Collected data entries:
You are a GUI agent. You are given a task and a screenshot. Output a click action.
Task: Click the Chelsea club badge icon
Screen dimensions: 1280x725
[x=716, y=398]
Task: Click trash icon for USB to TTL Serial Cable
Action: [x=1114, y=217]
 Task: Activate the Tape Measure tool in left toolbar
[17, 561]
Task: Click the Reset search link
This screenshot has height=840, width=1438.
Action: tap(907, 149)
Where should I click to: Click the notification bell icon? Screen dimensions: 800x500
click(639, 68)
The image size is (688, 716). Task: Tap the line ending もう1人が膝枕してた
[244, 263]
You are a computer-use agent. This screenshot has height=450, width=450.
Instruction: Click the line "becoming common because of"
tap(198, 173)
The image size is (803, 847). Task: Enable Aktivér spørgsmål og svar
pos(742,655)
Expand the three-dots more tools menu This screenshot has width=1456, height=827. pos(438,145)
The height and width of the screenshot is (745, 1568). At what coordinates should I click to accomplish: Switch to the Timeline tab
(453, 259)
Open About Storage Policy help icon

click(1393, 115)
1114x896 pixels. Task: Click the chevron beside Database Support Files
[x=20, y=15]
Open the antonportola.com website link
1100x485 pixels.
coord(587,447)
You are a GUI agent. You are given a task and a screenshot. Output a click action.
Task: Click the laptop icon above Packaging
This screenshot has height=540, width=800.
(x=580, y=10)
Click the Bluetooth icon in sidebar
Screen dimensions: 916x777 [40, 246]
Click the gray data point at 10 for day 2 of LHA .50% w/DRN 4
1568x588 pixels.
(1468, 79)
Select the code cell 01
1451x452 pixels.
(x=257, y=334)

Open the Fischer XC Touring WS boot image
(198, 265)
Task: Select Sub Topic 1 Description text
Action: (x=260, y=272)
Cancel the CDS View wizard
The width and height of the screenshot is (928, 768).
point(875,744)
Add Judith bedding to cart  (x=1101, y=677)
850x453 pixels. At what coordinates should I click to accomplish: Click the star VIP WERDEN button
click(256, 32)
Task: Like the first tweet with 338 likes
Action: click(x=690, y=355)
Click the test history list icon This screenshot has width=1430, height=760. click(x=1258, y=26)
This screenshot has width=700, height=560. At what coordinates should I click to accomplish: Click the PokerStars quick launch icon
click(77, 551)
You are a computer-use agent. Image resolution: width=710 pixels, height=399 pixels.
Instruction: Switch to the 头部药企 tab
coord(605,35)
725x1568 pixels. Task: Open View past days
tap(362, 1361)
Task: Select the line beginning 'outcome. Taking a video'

- **WORK REQUIRED**
An exact copy of the data is needed.

- **RESULT OF THE TASK**
You are a GUI agent. You are given a task and a screenshot. Output a click action.
Task: Click the Chelsea club badge icon
Screen dimensions: 1280x725
[x=716, y=398]
Task: Click trash icon for USB to TTL Serial Cable
Action: [x=1114, y=217]
 Task: Activate the Tape Measure tool in left toolbar
[17, 561]
Task: Click the Reset search link
This screenshot has height=840, width=1438.
Action: tap(907, 149)
Where should I click to: Click the notification bell icon? Screen dimensions: 800x500
click(639, 68)
The image size is (688, 716). Task: Tap the line ending もう1人が膝枕してた
[244, 263]
You are a computer-use agent. This screenshot has height=450, width=450.
Instruction: Click the line "becoming common because of"
tap(198, 173)
The image size is (803, 847). Task: Enable Aktivér spørgsmål og svar
pos(742,655)
Expand the three-dots more tools menu This screenshot has width=1456, height=827. pos(438,145)
The height and width of the screenshot is (745, 1568). At what coordinates should I click to accomplish: Switch to the Timeline tab
(453, 259)
Open About Storage Policy help icon

click(1393, 115)
1114x896 pixels. Task: Click the chevron beside Database Support Files
[x=20, y=15]
Open the antonportola.com website link
1100x485 pixels.
coord(587,447)
You are a GUI agent. You are given a task and a screenshot. Output a click action.
Task: Click the laptop icon above Packaging
This screenshot has height=540, width=800.
(x=580, y=10)
Click the Bluetooth icon in sidebar
Screen dimensions: 916x777 [40, 246]
Click the gray data point at 10 for day 2 of LHA .50% w/DRN 4
1568x588 pixels.
(1468, 79)
Select the code cell 01
1451x452 pixels.
(x=257, y=334)

Open the Fischer XC Touring WS boot image
(198, 265)
Task: Select Sub Topic 1 Description text
Action: (x=260, y=272)
Cancel the CDS View wizard
The width and height of the screenshot is (928, 768).
point(875,744)
Add Judith bedding to cart  (x=1101, y=677)
850x453 pixels. At what coordinates should I click to accomplish: Click the star VIP WERDEN button
click(256, 32)
Task: Like the first tweet with 338 likes
Action: click(x=690, y=355)
Click the test history list icon This screenshot has width=1430, height=760. click(x=1258, y=26)
This screenshot has width=700, height=560. At what coordinates should I click to accomplish: Click the PokerStars quick launch icon
click(77, 551)
You are a computer-use agent. Image resolution: width=710 pixels, height=399 pixels.
Instruction: Switch to the 头部药企 tab
coord(605,35)
725x1568 pixels. Task: Open View past days
tap(362, 1361)
Task: Select the line beginning 'outcome. Taking a video'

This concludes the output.